106. The engineered nuclease system of claim 104 or 105, wherein the engineered guide polynucleotide comprises a sequence having at least 80% sequence identity to any one of SEQ ID NOs: 111-114, 201-206, 209, 210, 255-258, 262, 263, 348, 350-353, and 473-492.

107. An engineered nuclease system comprising:an endonuclease comprising a RuvC domain, wherein the endonuclease is derived from an uncultivated microorganism, and wherein the endonuclease is a Class 2, type V-K endonuclease having at least 80% identity to SEQ ID NO: 38 or SEQ ID NO: 108; and an engineered guide RNA, wherein the engineered guide RNA is configured to form a complex with the endonuclease and the engineered guide RNA comprises a spacer sequence configured to hybridize into a target nucleic acid sequence.

108. The engineered nuclease system of claim 107, wherein the engineered guide polynucleotide comprises a sequence comprising at least about 46-80 consecutive nucleotides having at least 80% identity to any one of SEQ ID NOs: 118, 182, 183, 235, and 236.

109. The engineered nuclease system of claim 107, wherein the engineered guide polynucleotide comprises a sequence having at least 80% identity to any one of SEQ ID NOs: 111-114, 115, 116, 201-206, 209, 210, 235, 236, 255-258, 260-263, 348, and 350-353.

110. An engineered nuclease system comprising: a Class 1, type I-F Cas endonuclease comprising at least one Cas6, Cas7, or Cas8 polypeptide comprising a sequence having at least 80% identity to any one of SEQ ID NOs: 41-43 and 48-50; and an engineered guide RNA, wherein the engineered guide RNA is configured to form a complex with the endonuclease and the engineered guide RNA comprises a spacer sequence configured to hybridize into a target nucleic acid sequence.

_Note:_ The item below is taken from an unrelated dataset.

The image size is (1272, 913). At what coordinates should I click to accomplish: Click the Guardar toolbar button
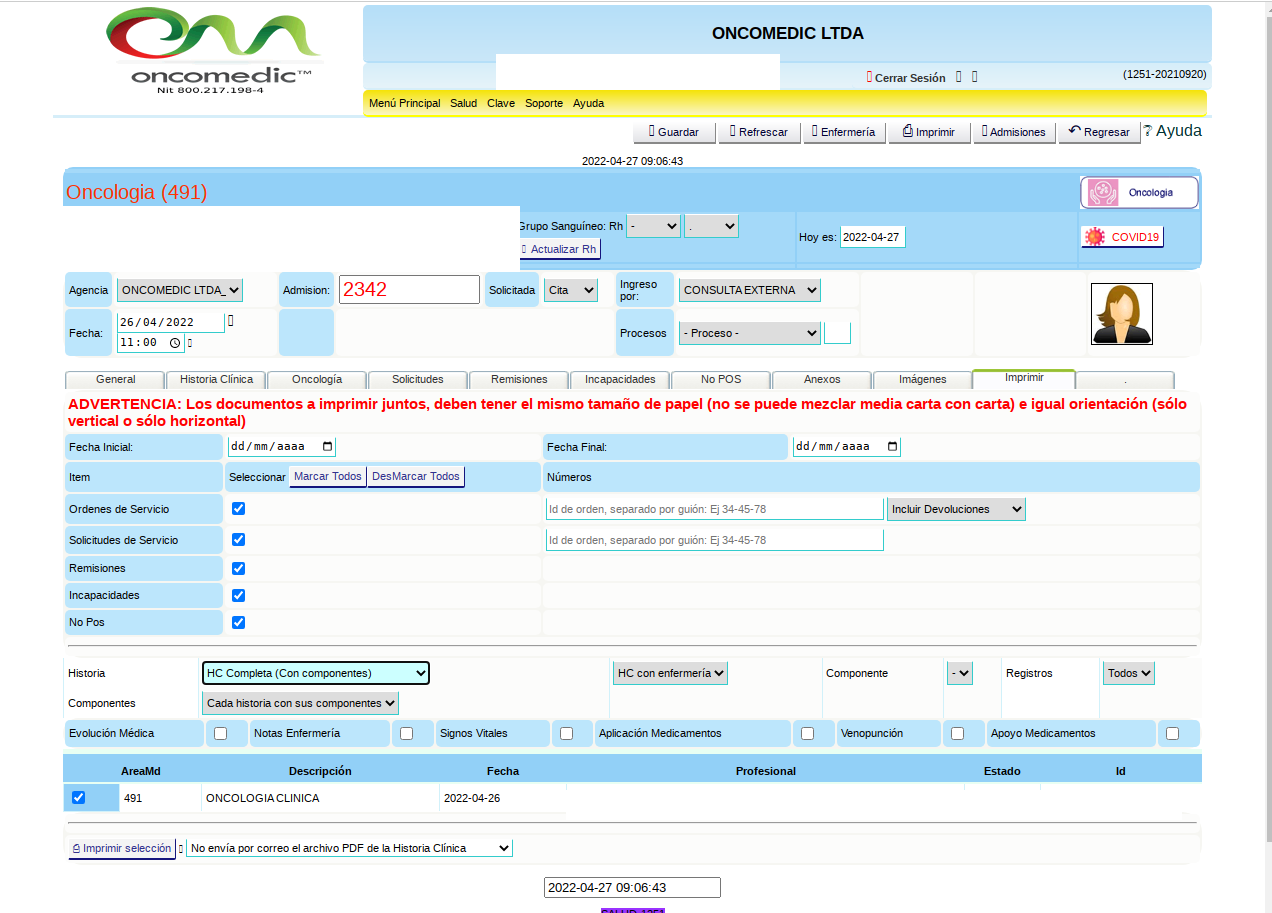674,132
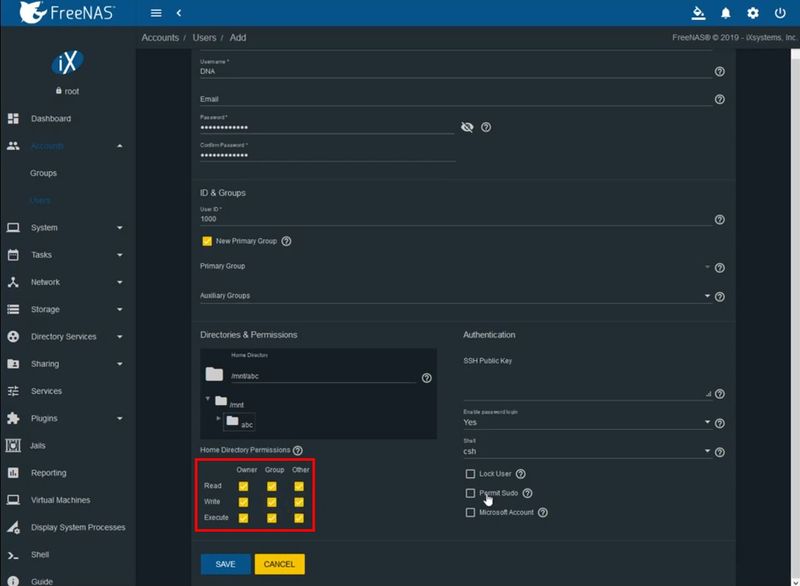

111. The engineered nuclease system of claim 110, wherein the engineered guide polynucleotide comprises a sequence having at least 80% identity to any one of SEQ ID NOs: 121, 122, 207, and 208.

112. A method for transposing a cargo nucleotide sequence into a target nucleic acid site comprising introducing the system of any one of claims 1-111 to a cell.

113. A cell comprising the system of any one of claims 1-111.

114. The cell of claim 113, wherein the cell is a eukaryotic cell.

115. The cell of claim 113, wherein the cell is a mammalian cell.

116. The cell of claim 113, wherein the cell is an immortalized cell.

117. The cell of claim 113, wherein the cell is an insect cell.

118. The cell of claim 113, wherein the cell is a yeast cell.

119. The cell of claim 113, wherein the cell is a plant cell.

120. The cell of claim 113, wherein the cell is a fungal cell.

121. The cell of claim 113, wherein the cell is a prokaryotic cell.

122. The cell of claim 113, wherein the cell is an A549, HEK-293, HEK-293T, BHK, CHO, HeLa, MRC5, Sf9, Cos-1, Cos-7, Vero, BSC 1, BSC 40, BMT 10, WI38, HeLa, Saos, C2C12, L cell, HT1080, HepG2, Huh7, K562, primary cell, or a derivative thereof.

123. The cell of claim 113, wherein the cell is an engineered cell.

124. The cell of claim 113, wherein the cell is a stable cell.